Ein beschädigtes Gebäude in Belgorod Ende Dezember
Ein beschädigtes Gebäude in Belgorod Ende DezemberBild: Pavel Kolyadin/ITAR-TASS/IMAGO

Vor dem Angriff am 30. Dezember 2023 seien höchstens die Außenbezirke von der Gebietshauptstadt des gleichnamigen Oblasts getroffen worden, erinnert sich Christina. Ihre Wohnung liegt im Zentrum der Stadt, trotzdem sei ihr Haus am 30. Dezember verschont geblieben - anders als das Nachbarhaus, das von vielen Granatsplittern getroffen worden sei.

Seitdem sei ihre Heimatstadt fast täglich aus der Ukraine beschossen worden, klagt die Belgoroderin. Obwohl Granaten und Granatsplitter in verschiedenen Teilen der Stadt eingeschlagen würden, seien Explosionen auch in ihrer Wohnung zu hören. In solchen Momenten verstecke sie sich zusammen mit ihrer Mutter und ihrer jüngeren Schwester im Badezimmer. Mehrmals sei die Familie auch in den Schutzkeller gegangen. "Ich selbst wollte aber nicht hingehen. Es ist besser, sofort zu sterben, als unter den Trümmern des Hauses zu liegen", sagt Christina.

▸ AUFGEFÜHRTE DATENSÄTZE
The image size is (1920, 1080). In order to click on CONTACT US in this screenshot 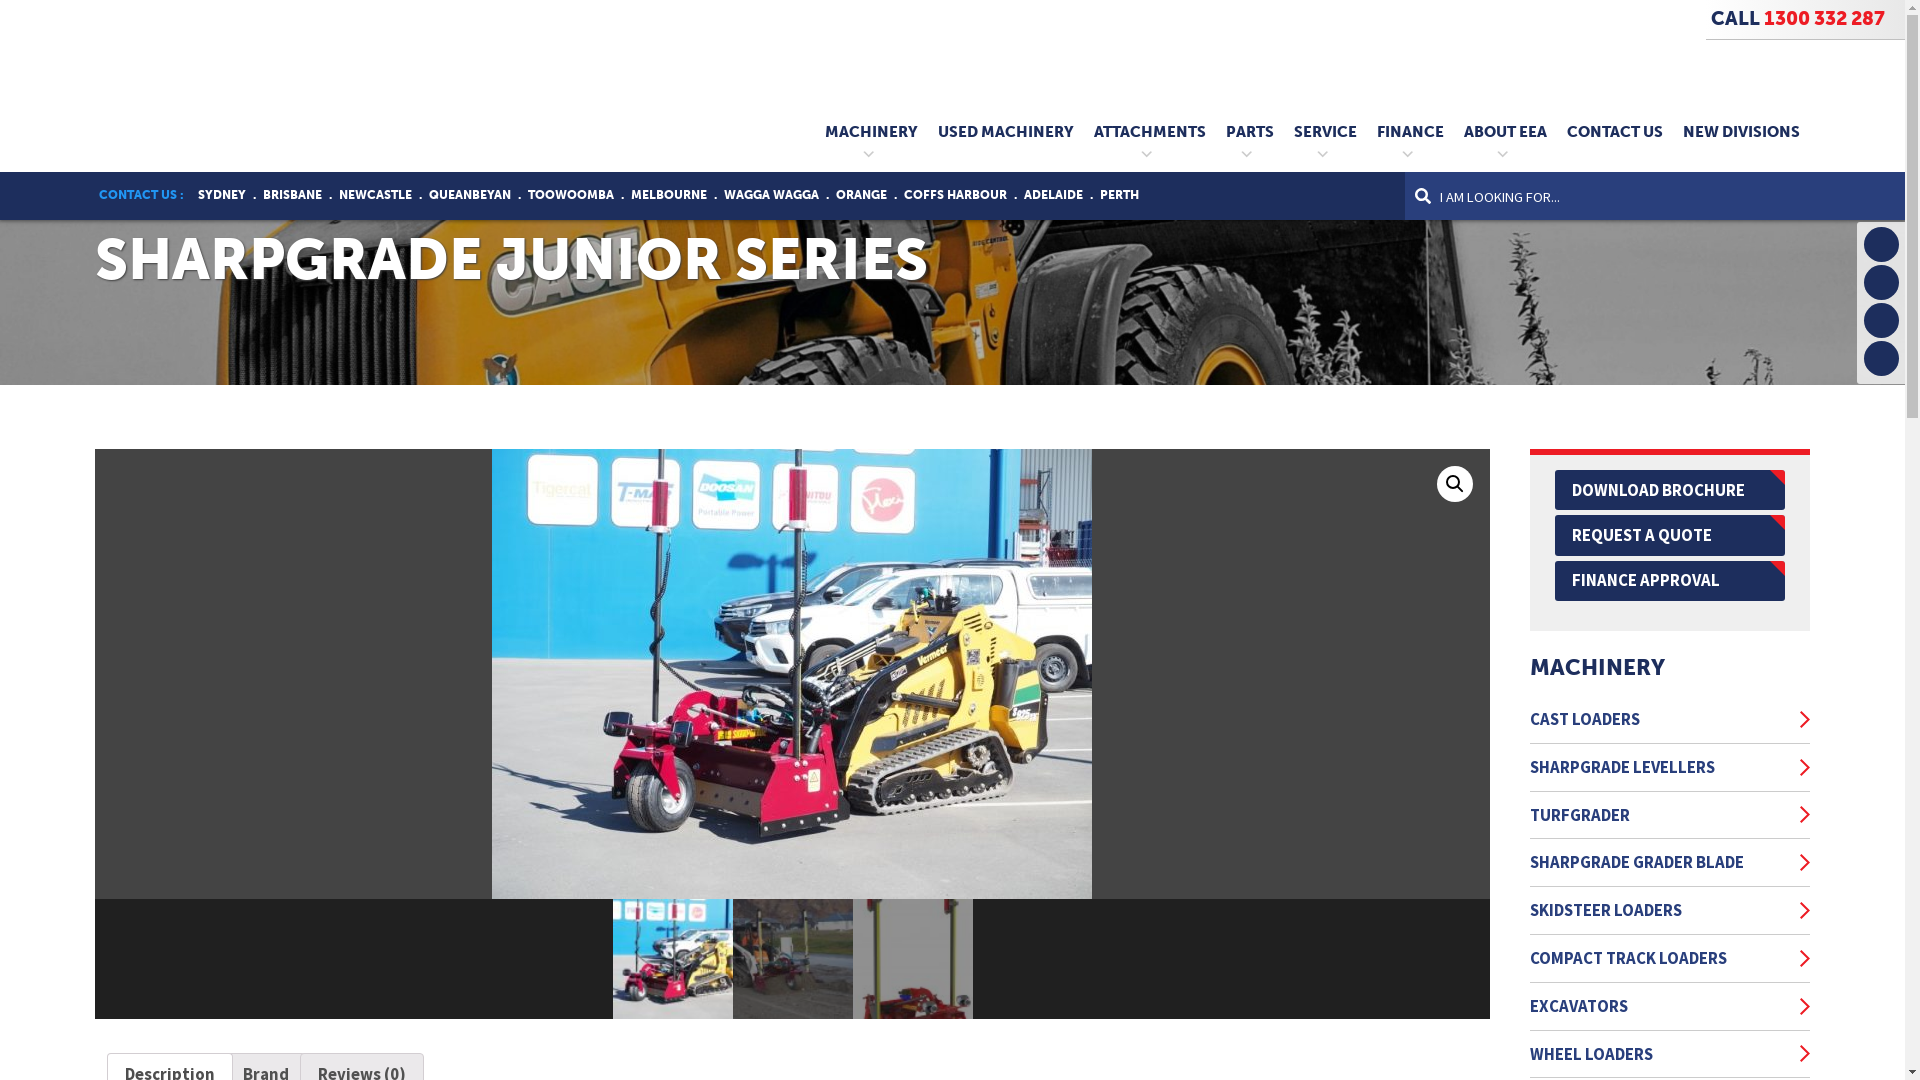, I will do `click(1615, 132)`.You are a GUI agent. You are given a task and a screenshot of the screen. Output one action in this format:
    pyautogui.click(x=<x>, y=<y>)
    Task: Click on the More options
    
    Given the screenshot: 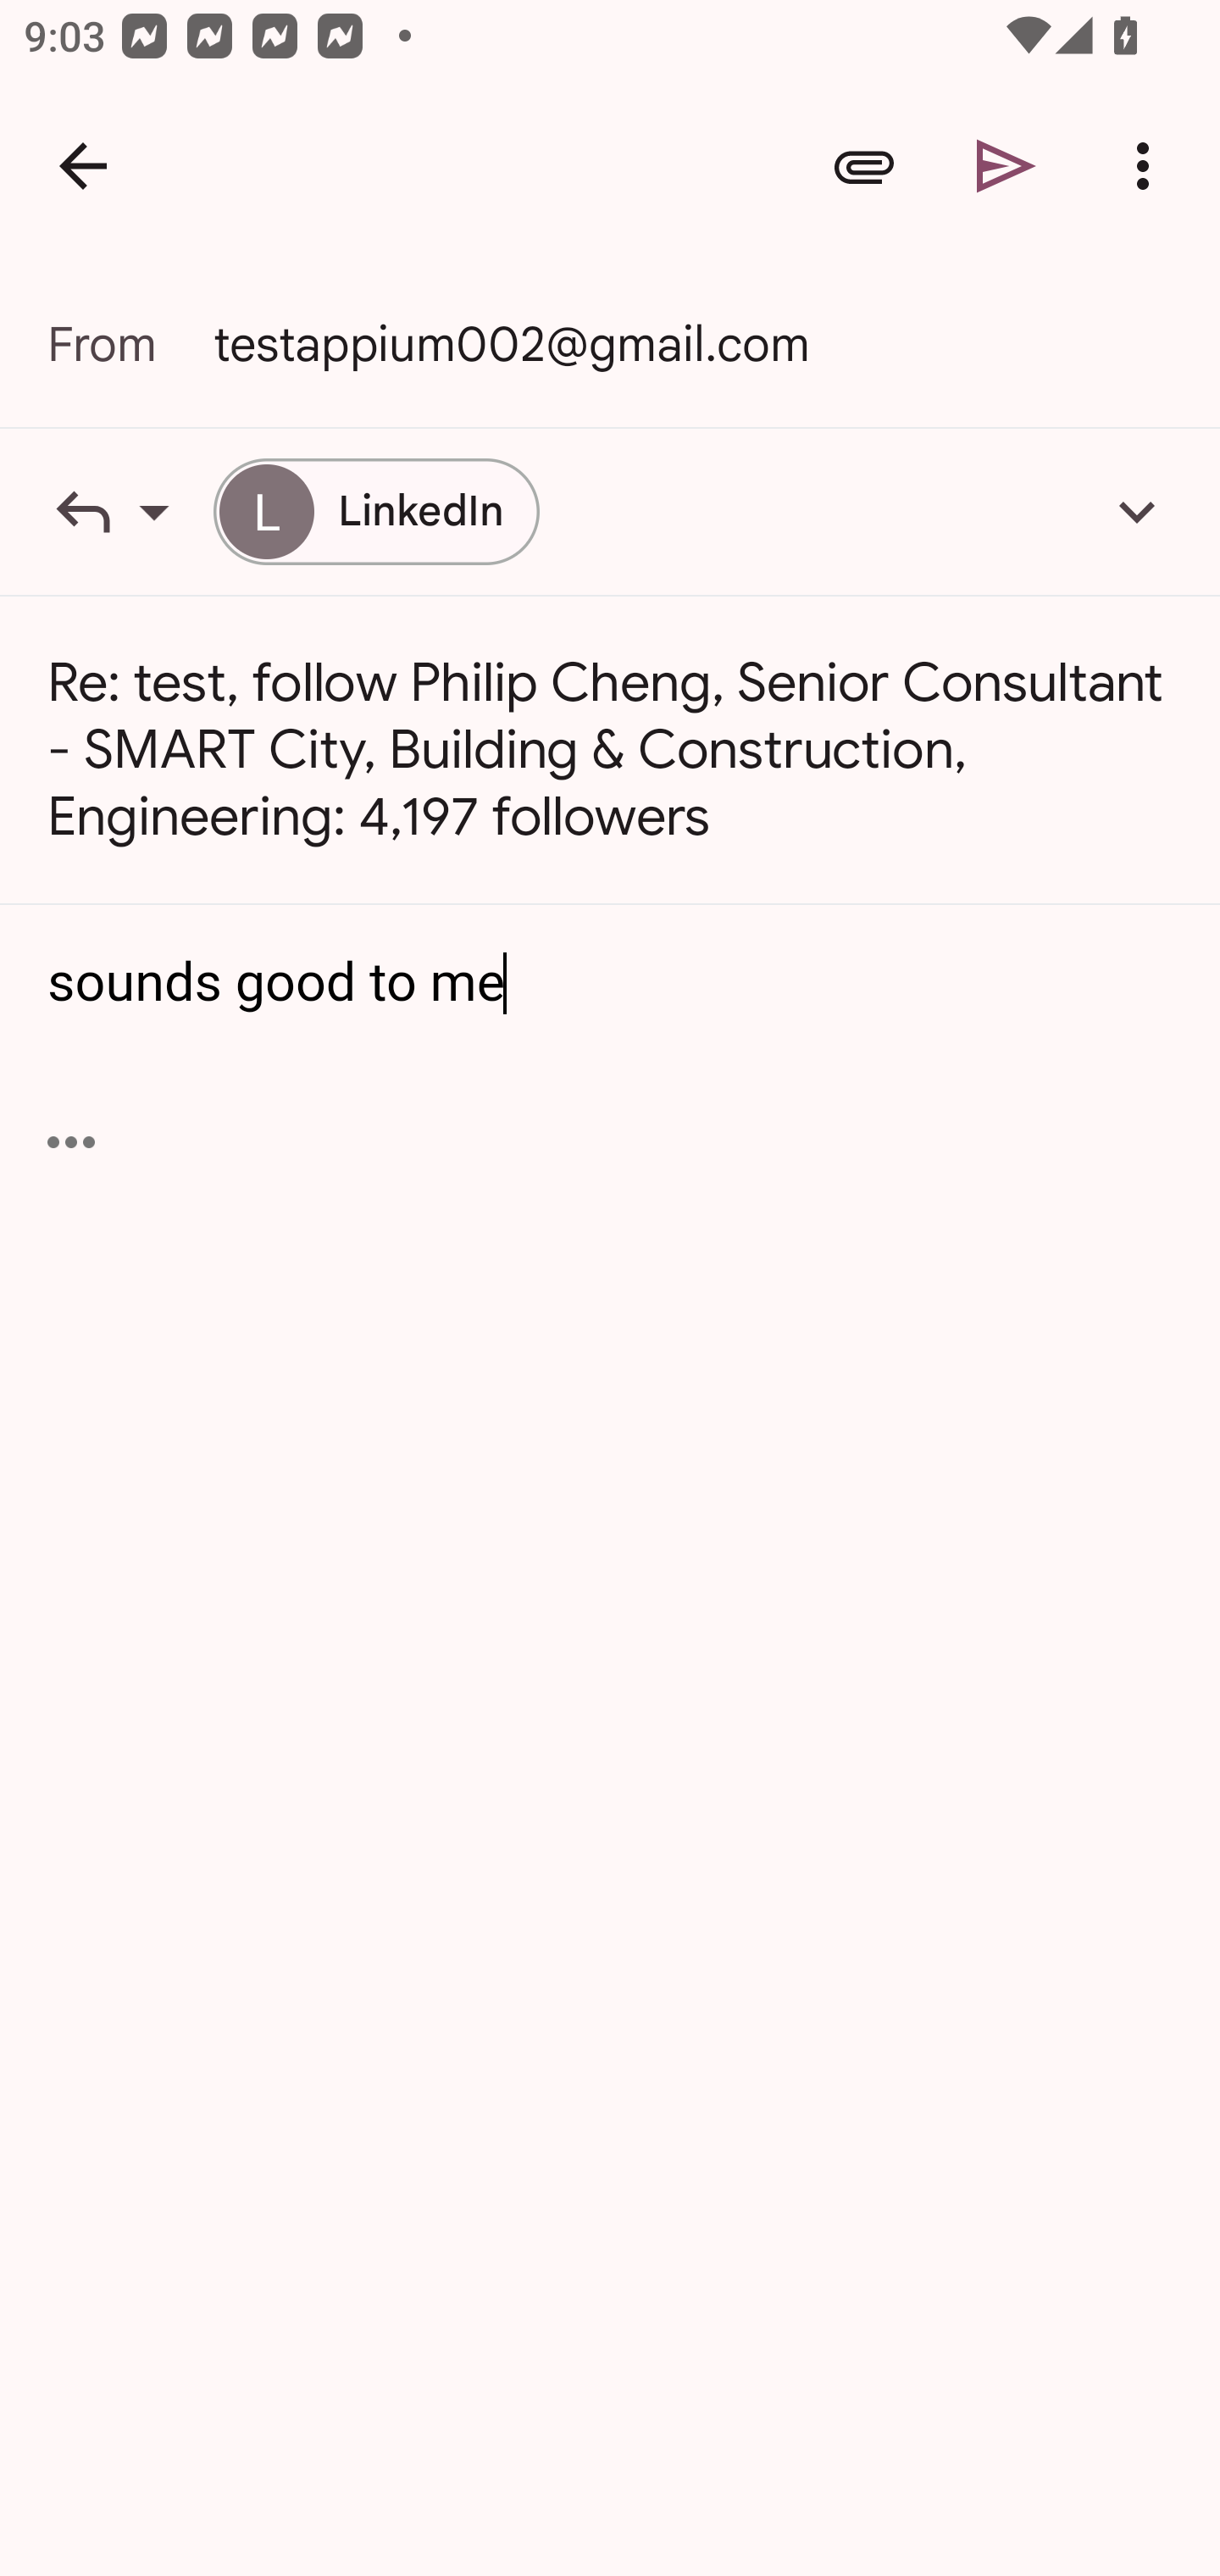 What is the action you would take?
    pyautogui.click(x=1149, y=166)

▸ ZU LÖSENDE AUFGABEN
**a.** Wo versteckt sich Christina laut dem Text über Belgorod zusammen mit ihrer Mutter und ihrer jüngeren Schwester, wenn Explosionen zu hören sind?
**b.** Gib aus dem Text über Belgorod den Abschnitt wörtlich zurück: Beginne bei den Worten „Vor dem Angriff“ und höre nach den Worten „getroffen worden sei.“ auf.
**c.** Schreib den Text über den Beschuss von Belgorod nach seinem letzten Satz weiter.
Die Datensätze stammen aus einer anderen Quelle.

▸ GEGEBENE ANTWORTEN
**a.** Im Badezimmer.

**b.**
Vor dem Angriff am 30. Dezember 2023 seien höchstens die Außenbezirke von der Gebietshauptstadt des gleichnamigen Oblasts getroffen worden, erinnert sich Christina. Ihre Wohnung liegt im Zentrum der Stadt, trotzdem sei ihr Haus am 30. Dezember verschont geblieben - anders als das Nachbarhaus, das von vielen Granatsplittern getroffen worden sei.

**c.**
Ein zerstörtes Auto
Ein zerstörtes Auto Bild: Press Office Of The Belgorod Reg/picture alliance

Meistens bleibe sowieso keine Zeit, in den Keller zu gehen, weil die Sirenen erst nach dem Beschuss ertönten, kritisiert Christina. Auch habe die Stadt Probleme mit den Notunterkünften. Bürgerinnen und Bürger hätten Fotos von einigen Unterkünften in sozialen Medien gepostet, die auch nach dem Beschuss am 30. Dezember geschlossen geblieben seien. Die örtlichen Behörden hatte vor einem Jahr erklärt, dass sie 1700 Notunterkünfte vorbereitet hätten. 

"Trauernde Stille"

"Die Stadt wurde in eine trauernde Stille getaucht", beschreibt Christina die Stimmung in Belgorod. "Die Straßen sind nicht gerade überfüllt. Die drei größten Einkaufszentren funktionieren nicht mehr. Es fahren weniger öffentliche Verkehrsmittel als zuvor. Alle Veranstaltungen wurden abgesagt." Dagegen seien die Erste-Hilfe-Kurse gut besucht.

Der 20-jährige Student Roman Jefimow hilft als Freiwilliger den Opfern des ukrainischen Beschusses. Roman sortiert und liefert Hilfsgüter aus. Der Deutschen Welle erzählt er, dass er selbst sich selten auf die Straße traue. Trotzdem werde er sein Belgorod nicht verlassen, denn "man kann nirgendwo hin". Auch Christinas Familie bleibt in der Stadt, weil sie sich um ihre ältere Großmutter kümmern muss: "Sie geht nirgendwo mehr hin. Wir können sie nicht allein hierlassen."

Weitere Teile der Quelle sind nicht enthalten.